Sosyoloji

Adam Philips – Kaçırdıklarımız

Adam
Philips – Kaçırdıklarımız

Yaşanmamış
Hayata Övgü

Kitaptaki hüsran, kavrayamamak, çıkıp
gitmek ve tatmin gibi bölüm başlıkları Adam Philips okurları için heyecan
verici. Her bölümde didiklenen sözcük/kavram etimolojik kökeni incelenerek
masaya yatırılıyor. Edebiyat metinlerindeki kullanımı ve gündelik hayattaki
karşılıkları çeşitli örneklerle anlatılıyor. İngiliz/Amerikan edebiyatına
sıklıkla atıf yapılan kitapta özellikle Shakespeare’in eserlerinden alıntılara
da yer veriliyor.

İnsan hayatı tatmin peşindeki eylemlerle ve
sık sık yaşanan hayat kırıklıklarıyla doludur. Bu ikisi (tatmin ve hüsran) bir
tahterevallinin iki ucu gibidir.

Notlar

Hüsran
Üzerine

Tragedyalar istediklerini elde edemeyen
insanların hikâyeleridir ama istediklerini elde edemeyen insanlarla ilgili her
hikâye trajik bir görünüm taşımaz.

Trajik kahramanlar başarısızlığa uğramış
pragmatistlerdir.

Yaşam, insanlar öyle her istediklerini elde
edemedi diye değil, arzuları kendilerine hasar vermeye başladığında,
istedikleri şey katlanılmaz kayıplara gebe olduğunda trajik bir hal alır.

(Kral Lear)

Zorba bizden kendisine vermek istemediğimiz
bir şeyi talep eden kişidir.

Tragedyayı doğuran şey, dünyanın bizi
değişime maruz bırakmasına izin vermektense onu katletmeyi yeğlememizdir. (s. 18)

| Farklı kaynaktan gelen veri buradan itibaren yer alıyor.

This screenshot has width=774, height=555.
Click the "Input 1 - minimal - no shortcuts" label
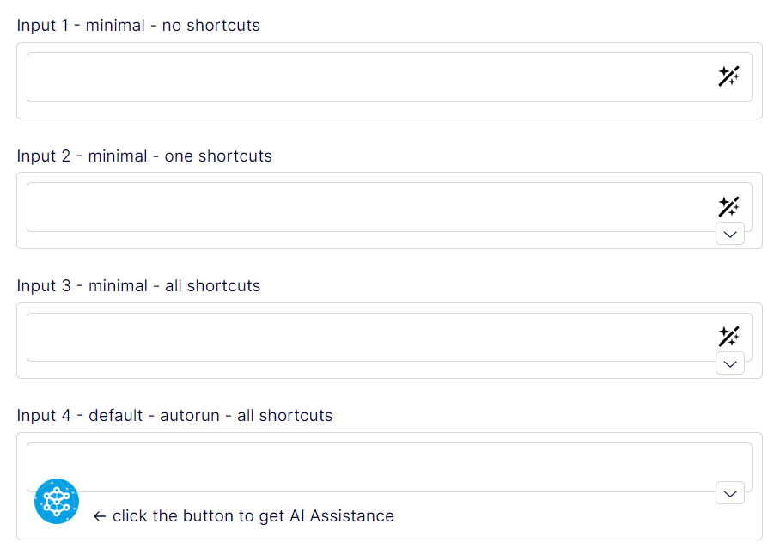[138, 26]
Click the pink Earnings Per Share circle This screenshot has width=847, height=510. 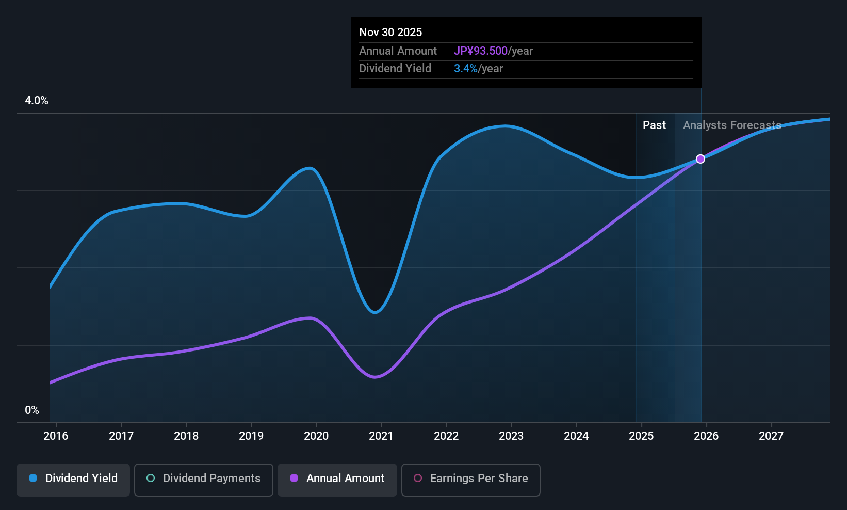pyautogui.click(x=418, y=478)

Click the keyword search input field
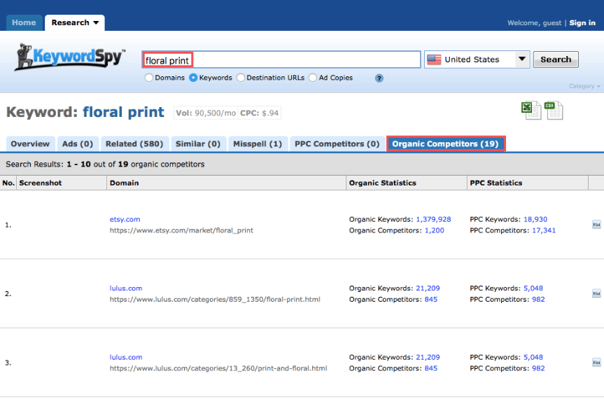click(281, 60)
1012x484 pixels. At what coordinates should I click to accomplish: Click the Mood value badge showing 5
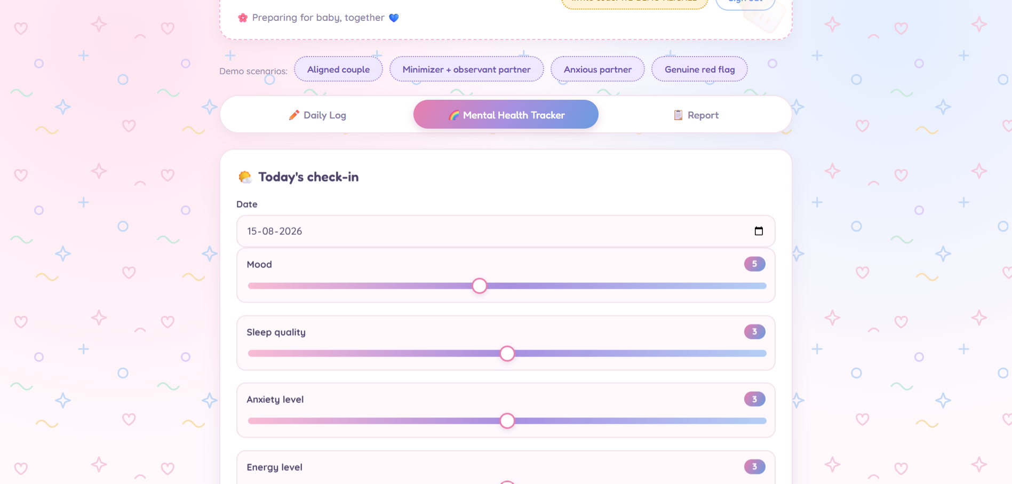tap(755, 264)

Ne istediğimizi bildiğimizde, ne
istediğimizi bilmediğimizde (…) ya da istediğimiz şeyden fazlasıyla korkup
istediğimizi bilindik başka bir nesneye militanca bir kesinlikle
kaydırdığımızda sergilediğimiz şey aşırı bir ne istediğini bilme halidir.

Hüsran bir gelecek vaadi taşır.

Sadece tatmin edebilen biri hüsrana
uğratabilir sizi.

Biri sizi hüsrana uğratabiliyorsa ona değer
verdiğinizi bilirsiniz (Lear en çok Cordelia’yı sevdiği için onu en çok hüsrana
uğratan Cordelia’dır).

Sevgi talebi her zaman sevgi konusunda bir
şüphe içerir ve tüm şüphelerin temelinde de sevgi şüphesi yatar.

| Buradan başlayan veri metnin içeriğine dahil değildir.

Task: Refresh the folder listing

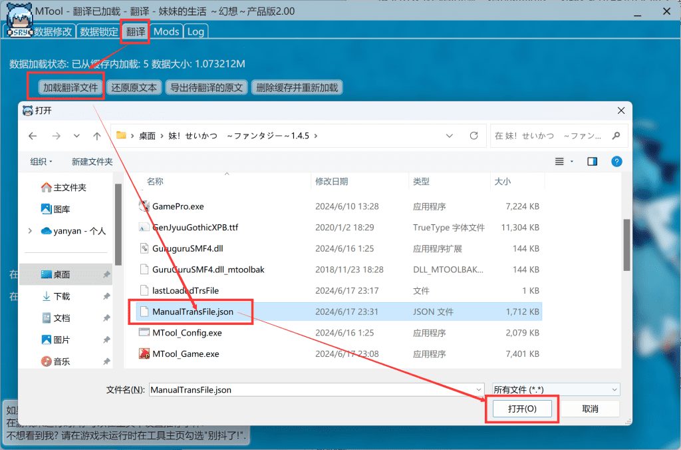Action: [x=474, y=136]
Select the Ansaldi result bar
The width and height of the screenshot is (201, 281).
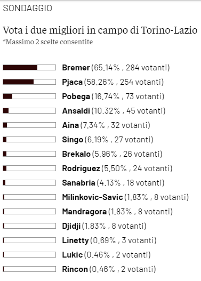coord(29,111)
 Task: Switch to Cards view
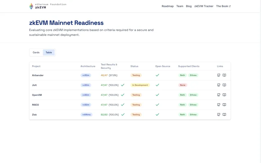[x=36, y=52]
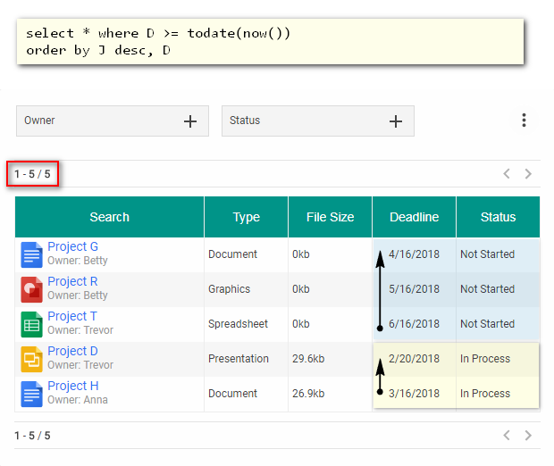
Task: Open the Project D link
Action: pos(72,352)
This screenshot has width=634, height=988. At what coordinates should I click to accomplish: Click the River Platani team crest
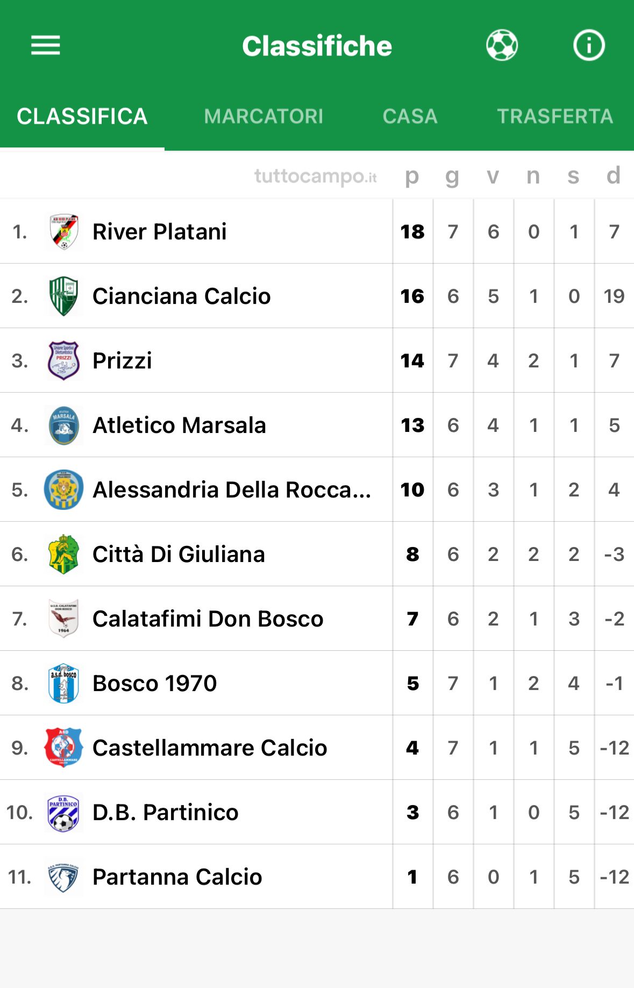point(63,232)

Âşık olduğunuz insan aslında rüyalarınızın
erkeği ya da kadınıdır; daha tanışmadan önce onu hayal etmişinizdir.

O kişiyi o denli net bir biçimde ayırt
edebilmenizin sebebi onu bir anlamda zaten tanıyor olmanızdır. (s. 24)

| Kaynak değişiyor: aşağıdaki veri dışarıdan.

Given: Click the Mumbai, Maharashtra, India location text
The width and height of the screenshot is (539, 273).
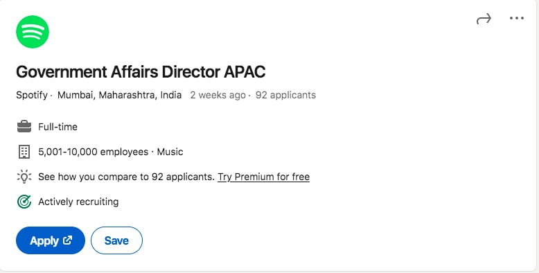Looking at the screenshot, I should (x=119, y=95).
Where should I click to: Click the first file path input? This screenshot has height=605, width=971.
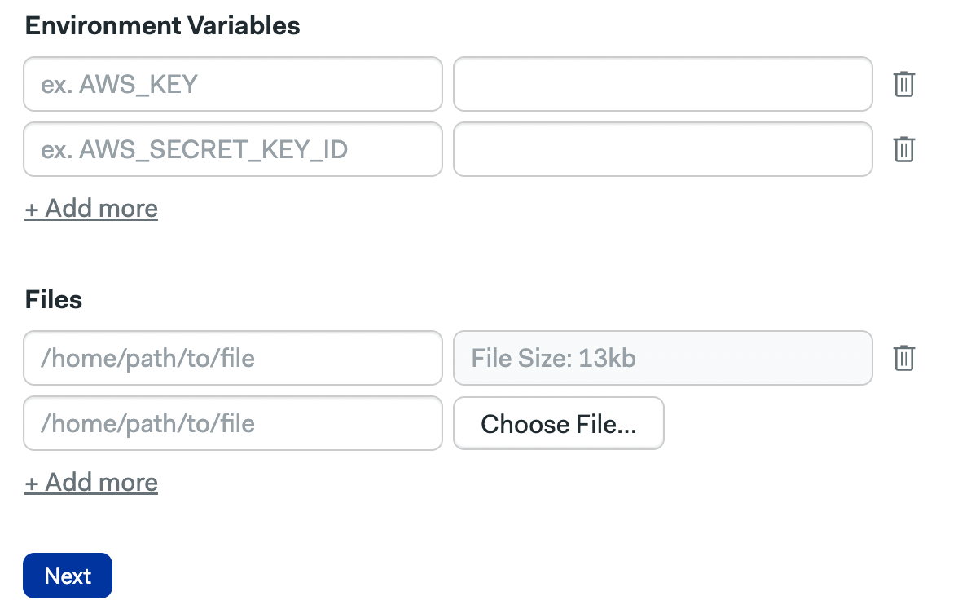233,358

Yemeğimizi sindirmeden önce hüsranımızı
sindirmemiz gerekir.

Psikanaliz bize tatmini anlamanın yolunun
hüsranı anlamaktan geçtiğini söylüyor. (s. 30)

İnsanlar bizi hüsrana uğratarak gerçeklik
kazanır; hüsran duygusu yaratmadıkları müddetçe fantezi figürleri olarak
kalırlar.

Kavrayamamak
Üzerine

Kimse bir şeyi (…) kavrayamayan kişi olmak
istemez. Kavranamayan şey yine bir arzu nesnesidir.

Esprinin nesinin kendilerine komik
geldiğini kimse tam olarak bilemez. ,

Temel özelliklerimizi dosdoğru tanıyacak
olsaydık kaygıyla başa çıkmamız mümkün olmazdı.

Var olan tek fobi kendini bilme fobisidir.

Hüsran tatminden önce gelir, onun
önkoşuludur. Kavrayamamak kavramayı önceler, bizi kayıplarımızla ilişkilendirir.

Karşınızdakinin ihtiyaçlarına özen
gösterirsiniz ve onlar da sizde ne görmek istiyorlarsa onu görürler. Tanımak
adına tanınmayı feda etmek zorunda kalırsınız.

Yaptığın sanat ne kadar kötüyse hakkında
konuşmak o kadar kolaydır. (John Ashbery)

İnsan grupları hep beraber kavradıkları
şeyler baz alınarak tanımlanır.

Kavrayamamak küçük düşürücü olabilir.

…yaptığım şeyi istediğim için mi yapıyorum
yoksa talimatlar doğrultusunda mı hareket ediyorum?

Bilmemeyi de öğrenebilir miyiz?

Yanına
Kâr Kalmak Üzerine

Bir şeyin yanımıza kâr kalması
yaşayabileceğimiz en şaşırtıcı deneyimlerden biridir.

Bir şey yanınıza kâr kalırsa (…) hem
kurtulur hem de korumasız kalırsınız.

Bir şey yanınıza kâr kaldığında (…) daha
yüksek otoriteyle ilgili bir şeyler açığa vurulur. (s. 78)

…cezanın yokluğu (… / yaptığımın) yanıma
kâr kaldığı anlamına gelir.

(Othello)

Kurallar onları çiğnemek mümkün değilse bir
anlam ifade etmez ve sadece çiğnendiğinde ceza uygulanan şeyler kuraldır.

(Hamlet)

Shakespeare oyununda –yapılanın kimsenin
yanına kâr kalmamasının bir sebebi (de), on yedinci yüzyılın başlarında bu
tabirin bizim bildiğimiz anlamda var olmamasıdır.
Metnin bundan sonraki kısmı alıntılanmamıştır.